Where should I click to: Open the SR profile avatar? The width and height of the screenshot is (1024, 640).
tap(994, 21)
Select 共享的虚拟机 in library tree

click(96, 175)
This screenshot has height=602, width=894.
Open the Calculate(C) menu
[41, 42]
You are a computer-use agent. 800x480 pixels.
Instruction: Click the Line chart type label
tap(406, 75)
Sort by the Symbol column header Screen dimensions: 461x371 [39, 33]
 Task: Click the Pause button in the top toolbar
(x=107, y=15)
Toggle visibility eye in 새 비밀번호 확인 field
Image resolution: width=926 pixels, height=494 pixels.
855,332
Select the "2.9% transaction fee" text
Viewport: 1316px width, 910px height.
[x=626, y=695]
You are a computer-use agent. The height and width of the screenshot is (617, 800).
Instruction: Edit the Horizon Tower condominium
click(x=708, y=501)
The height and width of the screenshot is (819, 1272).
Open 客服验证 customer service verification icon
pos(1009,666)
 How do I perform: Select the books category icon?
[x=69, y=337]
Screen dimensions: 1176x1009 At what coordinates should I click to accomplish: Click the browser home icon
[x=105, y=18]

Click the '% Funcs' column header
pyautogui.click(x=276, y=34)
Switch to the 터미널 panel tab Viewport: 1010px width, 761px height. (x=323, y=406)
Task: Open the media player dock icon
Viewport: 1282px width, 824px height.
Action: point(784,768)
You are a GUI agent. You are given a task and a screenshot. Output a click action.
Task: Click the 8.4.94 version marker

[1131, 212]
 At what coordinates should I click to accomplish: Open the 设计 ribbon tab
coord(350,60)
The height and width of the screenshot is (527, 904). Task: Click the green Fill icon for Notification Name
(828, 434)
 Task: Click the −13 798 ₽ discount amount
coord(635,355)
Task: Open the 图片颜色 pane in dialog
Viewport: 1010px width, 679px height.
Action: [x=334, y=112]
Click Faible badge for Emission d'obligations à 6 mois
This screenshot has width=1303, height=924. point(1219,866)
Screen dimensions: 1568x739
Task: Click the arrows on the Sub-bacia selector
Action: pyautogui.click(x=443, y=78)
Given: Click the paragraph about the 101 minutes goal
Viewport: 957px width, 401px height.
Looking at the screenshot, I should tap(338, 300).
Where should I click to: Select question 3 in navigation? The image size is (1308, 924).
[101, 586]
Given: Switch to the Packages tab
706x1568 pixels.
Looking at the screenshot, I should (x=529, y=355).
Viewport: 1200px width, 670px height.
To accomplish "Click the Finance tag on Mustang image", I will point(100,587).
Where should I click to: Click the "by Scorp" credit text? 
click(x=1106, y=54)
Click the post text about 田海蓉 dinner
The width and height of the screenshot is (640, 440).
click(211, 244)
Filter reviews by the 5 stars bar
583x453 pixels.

━━━━━━━━━━━━━━━━

**Exercise brief:**
Filter these records, keeping every line where the word "about" occurs.

**Answer to this exercise:**
Given: Click the paragraph about the 101 minutes goal
Click the post text about 田海蓉 dinner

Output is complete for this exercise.